– Хочешь – режь меня на куски да псам бросай, хочешь – огнём пожги, а вот остатнее слово моё, как перед истинным: Преображенское, доподлинно, держал в мыслишках спалить, и Наталью Кирилловну думал с дороги согнать…
Он примолк, свесил непослушную голову на исполосованную волосатую грудь. Но мощный удар кулаком по переносице заставил его продолжать показание.
– Замышлял я и на князя Бориса Голицына, и на Стрешнева, и на иных ворогов правительницы, а смерти царя Петра Алексеевича не искал.
– Не искал? – щёлкнул клыками князь и открыл ногой дверь.
В то же мгновение в подземелье втолкнули полуживую от пыток Родимицу.
Не вставая с колен, Федора долго, со всеми подробностями, рассказывала, какое участие принимал Шакловитый в борьбе Милославских с Нарышкиными.
Выслушав донесение Ромодановского. Пётр раздумчиво поглядел на ближних.
– А сдаётся мне, не разумно дьяка казнью казнить. Гораздей помиловать его.
Патриарх ошалело вскочил с лавки.
– Федьку?! Помиловать? Змия сего лукавого?
– По то и помиловать да на службе у нас держать, – упрямо покачал головою царь, – что лукав он и мудр. Нам, поди, понадобятся мудрые головы. Не великое множество их среди ближних моих.
Приближённые государя обиженно потупились, но промолчали.
Патриарх настаивал на своём. Его страстно поддерживала Наталья Кирилловна.
– Да ну, будь уж по-вашему! – неохотно сдался государь. – Казнить его казнью!
Утро одиннадцатого сентября 1697 года выдалось яркое и тёплое, как в летний погожий день. На заходе солнца, в дальнем краю голубого неба, чуть трепетали прозрачные нежно-розовые облачка.
Ласковое солнце, проникнутые мирным покоем тихие дали, пряное дыхание утра вливали в людей бодрость и безотчётную радость жизни.
И помост перед вратами лавры, и плаха, и одетые в кумачовые, яркие, как солнце, рубахи каты представлялись такими нестрашными, незлобивыми среди солнечного покоя…
Неожиданно ударил колокол. Густая октава, как осенние сумерки, придавила дорогу.
Из монастырских врат, окружённые дозорными преображенцами, вышли приговорённые. Словно в хмелю, покачивались из стороны в сторону обезмоченные от пыток полковник Семён Рязанов, Шакловитый и с десяток стрелецких выборных.
– Мужайся, Фёдор Леонтьевич! – крикнул Ромодановский и ударил дьяка ногою под спину.
Фёдор Леонтьевич упал головою на плаху. Кат приготовился к «делу», поднял топор.

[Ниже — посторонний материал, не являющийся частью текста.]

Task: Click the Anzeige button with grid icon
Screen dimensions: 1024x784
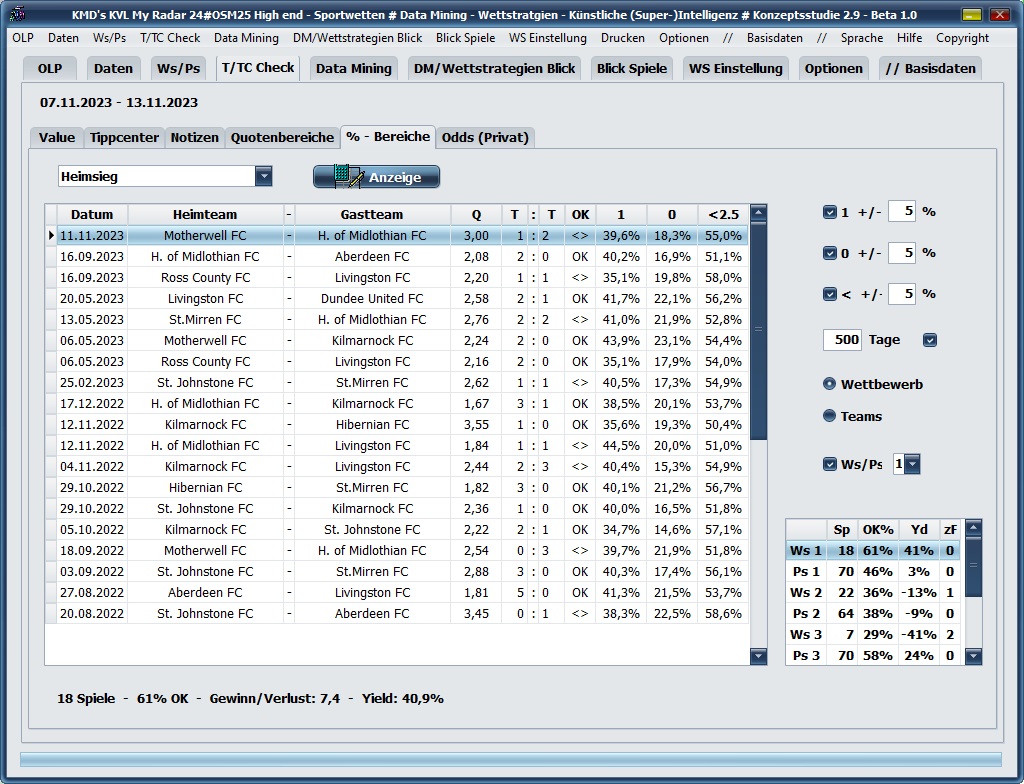Action: click(x=376, y=177)
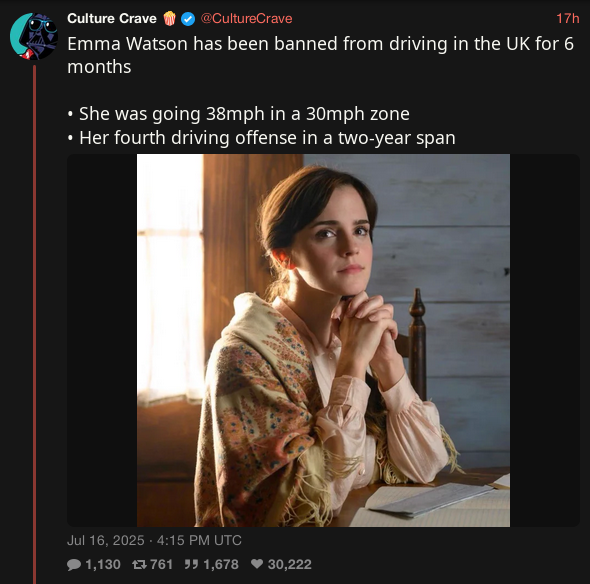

Лютый озноб пробежал по спине Петра. Как живой, предстал перед его остановившимися глазами стрелец с занесённой над его горлом секирой. Но было это уже не страхом, а звериною ненавистью, смешанною с таким же звериным злорадством.
– Руби ему голову! – рванулся государь к плахе.
Солнечные лучи заиграли на блистающей глади падающего топора.
Голицына не пустили в монастырь, указали стать на посаде. Через три дня после казни Федора Леонтьевича Борис Алексеевич объявил князю приговор.
– Всё, что было в силе моей, – поклонился он двоюродному брату. – отдал я на то, чтобы смягчить участь твою. И вот, заслужив гнев Натальи Кирилловны и патриарха, вымолил я тебе жизнь. – Он глотнул слюну и перекрестился. – Великий государь лишил тебя и сына твоего чести и боярства. Оба-два вы с жёнами и семейством ссылаетесь на вечное житие в Каргополь. Именья же ваши отписываются на государя.
Он трижды, из щёки в щёку, облобызался с Василием Васильевичем и ушёл.
Вечером отпустили на волю и изуродованную пытками, поседевшую от пережитого ужаса Родимицу.
На Москву прискакал боярин Троекуров. Софью он застал в Крестовой.
– Чего ещё?! – замахнулась царевна иконой Божьей Матери на вошедшего.
Посол схватил её за руку
– Опамятуйся! Не святотатствуй!
Царевна оттолкнула от себя боярина и гордо подбоченилась:
– С новыми милостями Петровыми к нам пожаловал?
– С повеленьем, царевна! Царским указом велено исключить имя твоё из всех бумаг, где досель упоминалось оно вместе с именем государей Петра и Иоанна Алексеевичей. Опричь же того, приказал тебе государь покинуть Кремль и идти на жительство в Новодевичий монастырь!
Софья молча выслушала приговор и, властно показав боярину рукою на дверь, повернулась к иконам.
От царевны Троекуров отправился к царю Иоанну. Он застал его в постели, больным.
– Вычитывай, боярин, чего братец наш нам прописал. Люблю я цидулы слушать.